*REQUIRED WORK*.
Below are lines of data; give the number of them that contain "agent", and only that.

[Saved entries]
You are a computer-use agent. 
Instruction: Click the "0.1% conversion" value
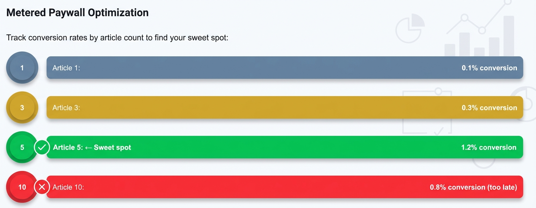pos(489,68)
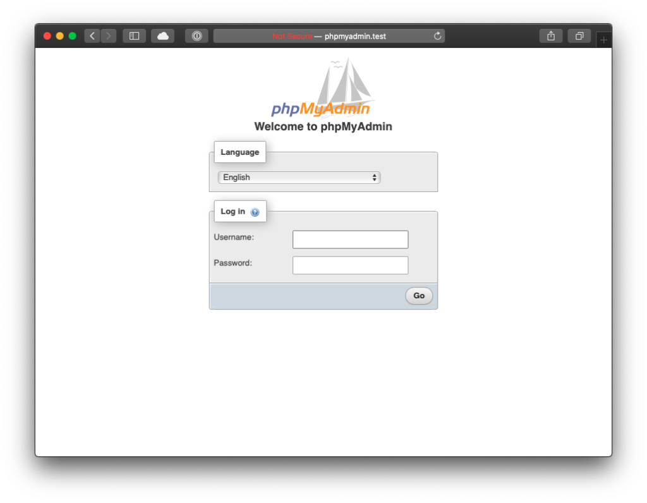Click the forward navigation arrow
The image size is (647, 503).
pyautogui.click(x=109, y=36)
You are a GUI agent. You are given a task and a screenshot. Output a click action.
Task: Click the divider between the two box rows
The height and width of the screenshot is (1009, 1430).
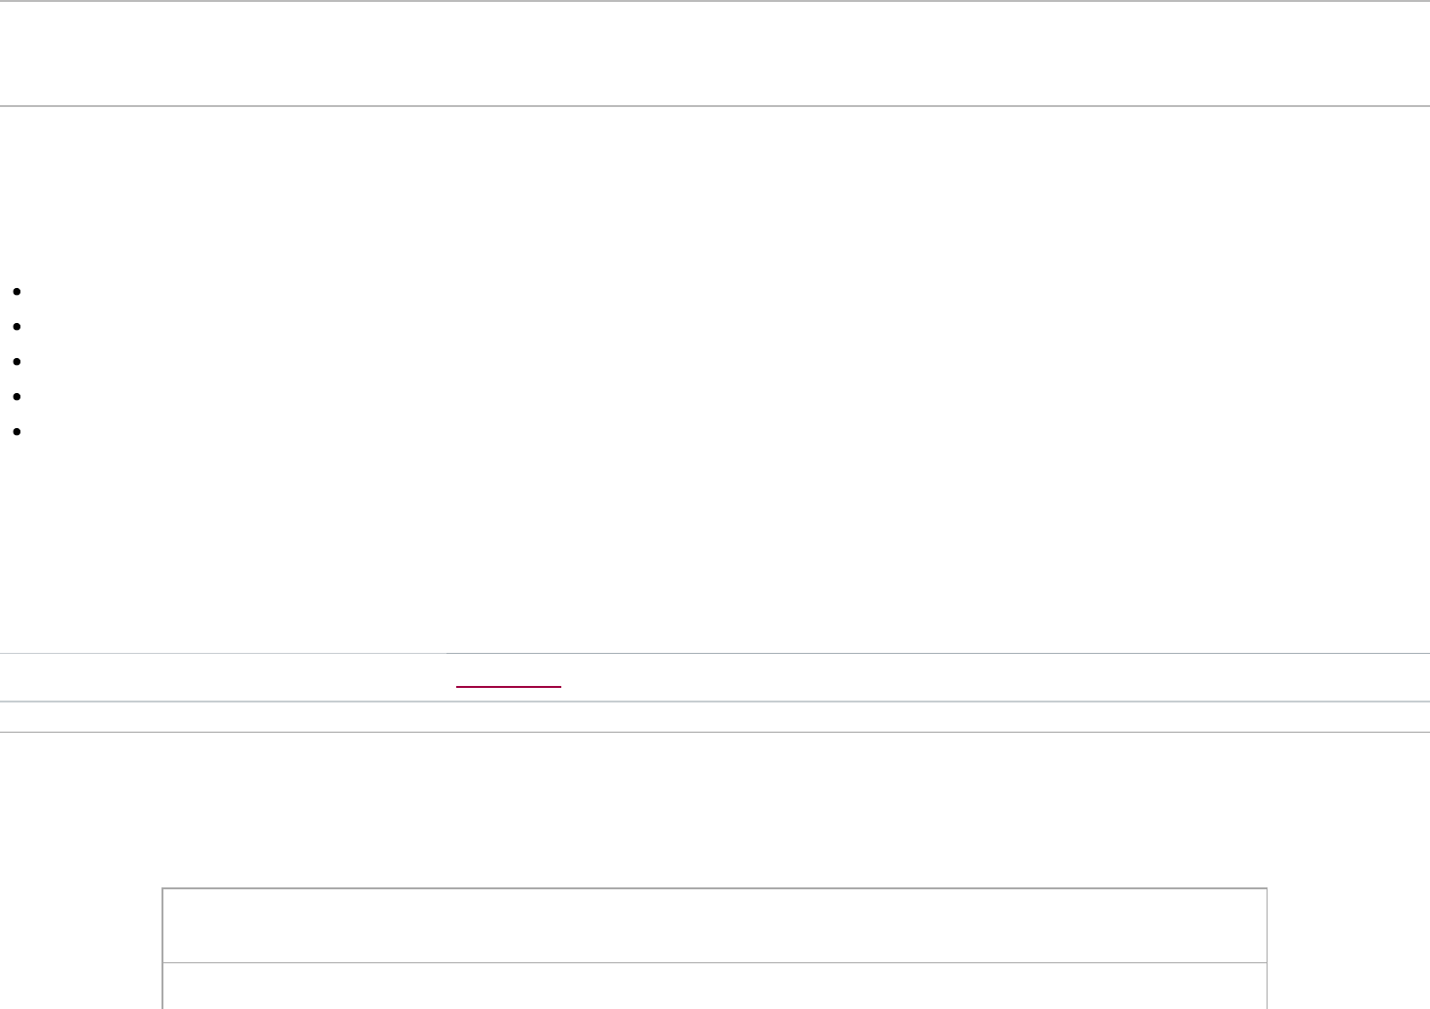pos(714,962)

*EXERCISE RESULT*.
2